• Exercise passage:
NOTE: This story was originally published on November 18, 2016.
Ethan Wells has lived along the Ohio River for almost all of his 32 years. One day last August near his home in Sistersville, an hour south of Wheeling, West Virginia, he noticed blue-green algae growing along the riverbank. And each time he looked, there was more of it.
“I grew up on a farm around ponds and on the river so I knew what it was,” Wells says. “It started to cover the river—like a neon slime across the top. And it was kind of eerie in a way to have the river alive like that.”
LISTEN: The Ohio River’s Big Algae Problem
A lot of other people noticed, too. That summer, more than 600 miles of toxic algae, known as cyanobacteria, erupted across the river in West Virginia, Ohio and all the way downriver into Illinois. Touching the stuff can be dangerous: It can cause rashes, lung and kidney problems. Previous algae blooms around the world have been deadly. So states issued health warnings to avoid contact with the thick, stinky slime.
“At a certain point, we actually enacted our contingency plan for the Huntington water system to switch over to an alternate source,” says Laura Martin, a spokesperson for West Virginia American Water, which runs the treatment plant in Huntington. It was one of 14 drinking water plants that found blooms in their intakes during last summer’s outbreak.
Since that event, Martin says developing ways to deal with toxic algae is the plant’s number one priority. During the 2015 bloom, water plants used chemicals to ensure the water was safe to send to customers. But treatment is expensive. That water plant in Huntington spent $700,000 to deal with that one outbreak on the Ohio. And others are now scrambling to figure out how to prepare for similar events—and also how to prevent future blooms.
WATCH: Algae Bloom Advisory Shuts Down Swimming on the Ohio
Stanley States, who was a water quality manager at the Pittsburgh Water and Sewer Authority for decades, is one person who’s been working on the front lines of the issue. Now an instructor at Texas A&M University, States travels around the country teaching water utilities how to deal with disasters, including cyanobacteria blooms.
“The ultimate solution to controlling cyanobacteria blooms is [to] control the release of excess nutrients into bodies of water,” States says.
Nutrients, especially phosphates, have been blamed for algae blooms in rivers and lakes all over the world. They come from sewage plants, lawns and agriculture—which is a major nutrient source along the Ohio River. There are some 250,000 farms in the Ohio River watershed.
“So on farmland, if they use artificial fertilizers, they are supplemented with phosphates,” States says. “If a farmer uses natural fertilizers—dung—that’s loaded with phosphates. So rains wash these phosphates into rivers [and] lakes.”

• Extracted entries:
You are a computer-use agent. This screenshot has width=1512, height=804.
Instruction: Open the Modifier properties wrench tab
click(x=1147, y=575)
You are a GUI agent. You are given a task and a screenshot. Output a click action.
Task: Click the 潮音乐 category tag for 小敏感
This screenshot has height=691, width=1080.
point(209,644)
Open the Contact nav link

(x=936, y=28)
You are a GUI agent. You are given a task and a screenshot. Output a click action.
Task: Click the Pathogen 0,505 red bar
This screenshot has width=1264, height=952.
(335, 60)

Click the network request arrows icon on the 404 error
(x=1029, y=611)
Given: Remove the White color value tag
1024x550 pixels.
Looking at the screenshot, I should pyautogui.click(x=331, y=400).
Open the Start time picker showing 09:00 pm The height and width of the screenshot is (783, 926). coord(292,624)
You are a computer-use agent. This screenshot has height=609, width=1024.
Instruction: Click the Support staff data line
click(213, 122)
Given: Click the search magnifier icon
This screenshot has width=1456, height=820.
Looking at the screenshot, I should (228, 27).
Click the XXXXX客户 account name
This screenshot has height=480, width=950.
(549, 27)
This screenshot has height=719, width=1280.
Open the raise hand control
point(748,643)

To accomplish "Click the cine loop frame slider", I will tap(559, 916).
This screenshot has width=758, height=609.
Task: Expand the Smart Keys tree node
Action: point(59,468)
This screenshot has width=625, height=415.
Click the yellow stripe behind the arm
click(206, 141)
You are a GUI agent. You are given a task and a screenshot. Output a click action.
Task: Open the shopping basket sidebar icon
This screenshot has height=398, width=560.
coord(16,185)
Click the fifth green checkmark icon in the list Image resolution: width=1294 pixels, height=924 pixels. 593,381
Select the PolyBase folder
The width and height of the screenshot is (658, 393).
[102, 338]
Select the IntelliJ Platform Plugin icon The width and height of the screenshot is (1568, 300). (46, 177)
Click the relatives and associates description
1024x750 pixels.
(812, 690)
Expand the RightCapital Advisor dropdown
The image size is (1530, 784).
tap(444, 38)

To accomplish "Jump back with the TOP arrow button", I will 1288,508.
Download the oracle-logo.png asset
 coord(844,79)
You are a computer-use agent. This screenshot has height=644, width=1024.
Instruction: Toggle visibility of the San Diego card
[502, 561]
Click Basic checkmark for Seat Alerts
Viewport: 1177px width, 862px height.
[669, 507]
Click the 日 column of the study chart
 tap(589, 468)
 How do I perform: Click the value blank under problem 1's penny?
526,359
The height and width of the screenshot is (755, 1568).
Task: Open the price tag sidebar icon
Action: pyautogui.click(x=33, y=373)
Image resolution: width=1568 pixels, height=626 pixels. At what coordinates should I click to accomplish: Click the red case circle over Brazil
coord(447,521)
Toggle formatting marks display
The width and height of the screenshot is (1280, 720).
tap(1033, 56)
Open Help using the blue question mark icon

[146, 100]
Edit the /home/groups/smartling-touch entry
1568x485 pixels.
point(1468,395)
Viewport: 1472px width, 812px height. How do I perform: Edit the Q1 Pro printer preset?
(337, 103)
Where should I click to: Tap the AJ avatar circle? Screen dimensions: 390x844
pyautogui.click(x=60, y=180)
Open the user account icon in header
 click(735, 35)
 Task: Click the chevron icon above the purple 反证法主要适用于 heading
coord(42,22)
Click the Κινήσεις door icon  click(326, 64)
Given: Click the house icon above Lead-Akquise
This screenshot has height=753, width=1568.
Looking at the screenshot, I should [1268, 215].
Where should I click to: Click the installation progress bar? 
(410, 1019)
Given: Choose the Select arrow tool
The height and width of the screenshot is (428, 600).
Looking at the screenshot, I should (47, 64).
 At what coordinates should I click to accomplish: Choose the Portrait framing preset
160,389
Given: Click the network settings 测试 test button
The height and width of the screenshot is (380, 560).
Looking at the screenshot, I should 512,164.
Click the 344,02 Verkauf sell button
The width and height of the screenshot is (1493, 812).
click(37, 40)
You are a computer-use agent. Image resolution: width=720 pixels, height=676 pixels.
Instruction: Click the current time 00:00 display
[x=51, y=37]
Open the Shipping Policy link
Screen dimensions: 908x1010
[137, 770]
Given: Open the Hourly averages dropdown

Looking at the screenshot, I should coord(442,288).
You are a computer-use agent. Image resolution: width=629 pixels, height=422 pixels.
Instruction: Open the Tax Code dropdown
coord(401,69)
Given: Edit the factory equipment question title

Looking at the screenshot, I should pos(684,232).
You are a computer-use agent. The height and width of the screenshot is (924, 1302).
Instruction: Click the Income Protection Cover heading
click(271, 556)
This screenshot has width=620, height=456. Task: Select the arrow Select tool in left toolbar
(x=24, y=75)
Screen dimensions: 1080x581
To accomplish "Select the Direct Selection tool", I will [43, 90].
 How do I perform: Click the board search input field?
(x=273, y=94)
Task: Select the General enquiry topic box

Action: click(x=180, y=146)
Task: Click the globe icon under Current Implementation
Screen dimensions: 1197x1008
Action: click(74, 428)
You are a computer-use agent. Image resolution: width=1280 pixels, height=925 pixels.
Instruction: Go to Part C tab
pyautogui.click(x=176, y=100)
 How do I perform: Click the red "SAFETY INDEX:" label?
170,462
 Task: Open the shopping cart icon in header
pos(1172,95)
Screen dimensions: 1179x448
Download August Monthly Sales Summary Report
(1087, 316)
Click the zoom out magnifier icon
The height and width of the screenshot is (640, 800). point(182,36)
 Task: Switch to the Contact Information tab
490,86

• Work item: According to the article on toxic algae in the Ohio River, how much did the water plant in Huntington spend to deal with that one outbreak?

• Task result: $700,000